= Assigned task =
Reproduce the material below verbatim, keeping every line unchanged.

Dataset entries
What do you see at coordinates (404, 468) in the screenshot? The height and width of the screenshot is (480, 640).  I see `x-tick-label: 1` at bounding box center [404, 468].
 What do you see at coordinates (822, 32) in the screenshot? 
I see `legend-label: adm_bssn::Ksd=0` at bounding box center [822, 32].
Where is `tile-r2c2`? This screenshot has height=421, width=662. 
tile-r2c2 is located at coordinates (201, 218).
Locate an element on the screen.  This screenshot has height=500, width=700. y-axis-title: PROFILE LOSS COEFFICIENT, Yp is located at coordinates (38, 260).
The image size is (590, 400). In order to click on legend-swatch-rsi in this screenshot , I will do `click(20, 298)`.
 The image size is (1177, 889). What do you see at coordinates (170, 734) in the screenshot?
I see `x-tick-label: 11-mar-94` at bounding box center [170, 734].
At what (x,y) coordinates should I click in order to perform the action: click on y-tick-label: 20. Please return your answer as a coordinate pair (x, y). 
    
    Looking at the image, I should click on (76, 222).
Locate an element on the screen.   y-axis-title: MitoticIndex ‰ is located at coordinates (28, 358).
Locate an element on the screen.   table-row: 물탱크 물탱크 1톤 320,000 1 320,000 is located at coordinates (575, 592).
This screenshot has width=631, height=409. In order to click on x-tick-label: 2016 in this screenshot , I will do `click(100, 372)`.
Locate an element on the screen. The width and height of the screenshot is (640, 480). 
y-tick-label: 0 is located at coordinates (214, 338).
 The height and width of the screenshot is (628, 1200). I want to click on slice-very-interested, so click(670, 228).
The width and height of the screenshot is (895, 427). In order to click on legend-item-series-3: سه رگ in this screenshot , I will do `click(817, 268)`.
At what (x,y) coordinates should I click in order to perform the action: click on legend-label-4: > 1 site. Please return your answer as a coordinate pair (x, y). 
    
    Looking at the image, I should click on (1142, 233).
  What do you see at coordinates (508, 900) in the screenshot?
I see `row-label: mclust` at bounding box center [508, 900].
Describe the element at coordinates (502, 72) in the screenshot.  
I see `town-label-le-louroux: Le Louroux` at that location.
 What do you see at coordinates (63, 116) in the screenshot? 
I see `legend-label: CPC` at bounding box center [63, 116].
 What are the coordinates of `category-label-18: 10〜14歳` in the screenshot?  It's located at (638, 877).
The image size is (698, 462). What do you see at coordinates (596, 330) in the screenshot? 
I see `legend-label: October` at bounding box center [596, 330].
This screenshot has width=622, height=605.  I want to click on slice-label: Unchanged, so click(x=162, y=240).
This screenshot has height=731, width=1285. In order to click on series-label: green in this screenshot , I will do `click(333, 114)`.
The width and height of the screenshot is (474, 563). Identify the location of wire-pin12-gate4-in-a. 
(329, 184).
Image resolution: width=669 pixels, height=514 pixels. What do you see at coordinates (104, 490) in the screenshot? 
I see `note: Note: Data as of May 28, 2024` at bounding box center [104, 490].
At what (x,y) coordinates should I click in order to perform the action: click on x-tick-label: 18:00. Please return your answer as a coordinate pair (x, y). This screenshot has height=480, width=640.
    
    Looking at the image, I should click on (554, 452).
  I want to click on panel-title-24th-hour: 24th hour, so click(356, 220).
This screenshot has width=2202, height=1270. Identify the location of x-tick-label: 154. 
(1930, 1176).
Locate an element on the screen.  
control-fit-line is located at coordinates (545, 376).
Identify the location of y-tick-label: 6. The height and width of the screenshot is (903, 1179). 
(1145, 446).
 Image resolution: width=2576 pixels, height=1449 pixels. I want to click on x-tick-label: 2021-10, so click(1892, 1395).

= Exercise answer =
What do you see at coordinates (404, 468) in the screenshot? The height and width of the screenshot is (480, 640).  I see `x-tick-label: 1` at bounding box center [404, 468].
 What do you see at coordinates (822, 32) in the screenshot? 
I see `legend-label: adm_bssn::Ksd=0` at bounding box center [822, 32].
Where is `tile-r2c2`? This screenshot has height=421, width=662. 
tile-r2c2 is located at coordinates (201, 218).
Locate an element on the screen.  This screenshot has height=500, width=700. y-axis-title: PROFILE LOSS COEFFICIENT, Yp is located at coordinates (38, 260).
The image size is (590, 400). In order to click on legend-swatch-rsi in this screenshot , I will do `click(20, 298)`.
 The image size is (1177, 889). What do you see at coordinates (170, 734) in the screenshot?
I see `x-tick-label: 11-mar-94` at bounding box center [170, 734].
At what (x,y) coordinates should I click in order to perform the action: click on y-tick-label: 20. Please return your answer as a coordinate pair (x, y). 
    
    Looking at the image, I should click on (76, 222).
Locate an element on the screen.   y-axis-title: MitoticIndex ‰ is located at coordinates (28, 358).
Locate an element on the screen.   table-row: 물탱크 물탱크 1톤 320,000 1 320,000 is located at coordinates (575, 592).
This screenshot has width=631, height=409. In order to click on x-tick-label: 2016 in this screenshot , I will do `click(100, 372)`.
Locate an element on the screen. The width and height of the screenshot is (640, 480). 
y-tick-label: 0 is located at coordinates (214, 338).
 The height and width of the screenshot is (628, 1200). I want to click on slice-very-interested, so click(670, 228).
The width and height of the screenshot is (895, 427). In order to click on legend-item-series-3: سه رگ in this screenshot , I will do `click(817, 268)`.
At what (x,y) coordinates should I click in order to perform the action: click on legend-label-4: > 1 site. Please return your answer as a coordinate pair (x, y). 
    
    Looking at the image, I should click on (1142, 233).
  What do you see at coordinates (508, 900) in the screenshot?
I see `row-label: mclust` at bounding box center [508, 900].
Describe the element at coordinates (502, 72) in the screenshot.  
I see `town-label-le-louroux: Le Louroux` at that location.
 What do you see at coordinates (63, 116) in the screenshot? 
I see `legend-label: CPC` at bounding box center [63, 116].
 What are the coordinates of `category-label-18: 10〜14歳` in the screenshot?  It's located at (638, 877).
The image size is (698, 462). What do you see at coordinates (596, 330) in the screenshot? 
I see `legend-label: October` at bounding box center [596, 330].
This screenshot has width=622, height=605.  I want to click on slice-label: Unchanged, so click(x=162, y=240).
This screenshot has height=731, width=1285. In order to click on series-label: green in this screenshot , I will do `click(333, 114)`.
The width and height of the screenshot is (474, 563). Identify the location of wire-pin12-gate4-in-a. 
(329, 184).
Image resolution: width=669 pixels, height=514 pixels. What do you see at coordinates (104, 490) in the screenshot? 
I see `note: Note: Data as of May 28, 2024` at bounding box center [104, 490].
At what (x,y) coordinates should I click in order to perform the action: click on x-tick-label: 18:00. Please return your answer as a coordinate pair (x, y). This screenshot has height=480, width=640.
    
    Looking at the image, I should click on (554, 452).
  I want to click on panel-title-24th-hour: 24th hour, so click(356, 220).
This screenshot has width=2202, height=1270. Identify the location of x-tick-label: 154. 
(1930, 1176).
Locate an element on the screen.  
control-fit-line is located at coordinates (545, 376).
Identify the location of y-tick-label: 6. The height and width of the screenshot is (903, 1179). 
(1145, 446).
 Image resolution: width=2576 pixels, height=1449 pixels. I want to click on x-tick-label: 2021-10, so click(1892, 1395).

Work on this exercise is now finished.